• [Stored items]
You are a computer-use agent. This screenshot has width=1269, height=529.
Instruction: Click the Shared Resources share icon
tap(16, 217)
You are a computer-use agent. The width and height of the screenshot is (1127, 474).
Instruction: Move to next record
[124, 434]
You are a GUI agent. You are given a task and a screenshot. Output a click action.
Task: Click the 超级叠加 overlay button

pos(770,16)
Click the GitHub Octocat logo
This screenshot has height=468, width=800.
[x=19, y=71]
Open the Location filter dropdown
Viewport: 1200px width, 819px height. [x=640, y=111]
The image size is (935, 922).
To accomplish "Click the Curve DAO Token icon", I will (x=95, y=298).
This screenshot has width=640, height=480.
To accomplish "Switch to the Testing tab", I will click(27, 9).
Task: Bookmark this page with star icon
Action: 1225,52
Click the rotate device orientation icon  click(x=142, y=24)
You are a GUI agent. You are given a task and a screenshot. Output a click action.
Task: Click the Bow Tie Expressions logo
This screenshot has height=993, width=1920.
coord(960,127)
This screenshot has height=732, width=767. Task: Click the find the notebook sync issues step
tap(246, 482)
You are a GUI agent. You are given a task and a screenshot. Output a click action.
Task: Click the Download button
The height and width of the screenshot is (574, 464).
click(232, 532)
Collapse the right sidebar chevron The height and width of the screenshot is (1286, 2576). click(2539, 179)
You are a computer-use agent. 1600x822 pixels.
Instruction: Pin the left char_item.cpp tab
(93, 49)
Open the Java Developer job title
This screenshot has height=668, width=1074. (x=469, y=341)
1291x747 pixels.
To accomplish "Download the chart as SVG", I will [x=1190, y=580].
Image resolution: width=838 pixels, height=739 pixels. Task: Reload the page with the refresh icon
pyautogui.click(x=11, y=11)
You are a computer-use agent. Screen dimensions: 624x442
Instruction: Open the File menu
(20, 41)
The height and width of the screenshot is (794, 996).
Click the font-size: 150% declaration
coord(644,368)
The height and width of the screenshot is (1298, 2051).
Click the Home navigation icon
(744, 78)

• [WHAT NEEDS TO BE DONE]
Copy out exactly the lines from the one containing "You are a computer-use agent. Screen" through the last line above, keeping both end lines.

• [RESULT OF THIS EXERCISE]
You are a computer-use agent. Screen dimensions: 624x442
Instruction: Open the File menu
(20, 41)
The height and width of the screenshot is (794, 996).
Click the font-size: 150% declaration
coord(644,368)
The height and width of the screenshot is (1298, 2051).
Click the Home navigation icon
(744, 78)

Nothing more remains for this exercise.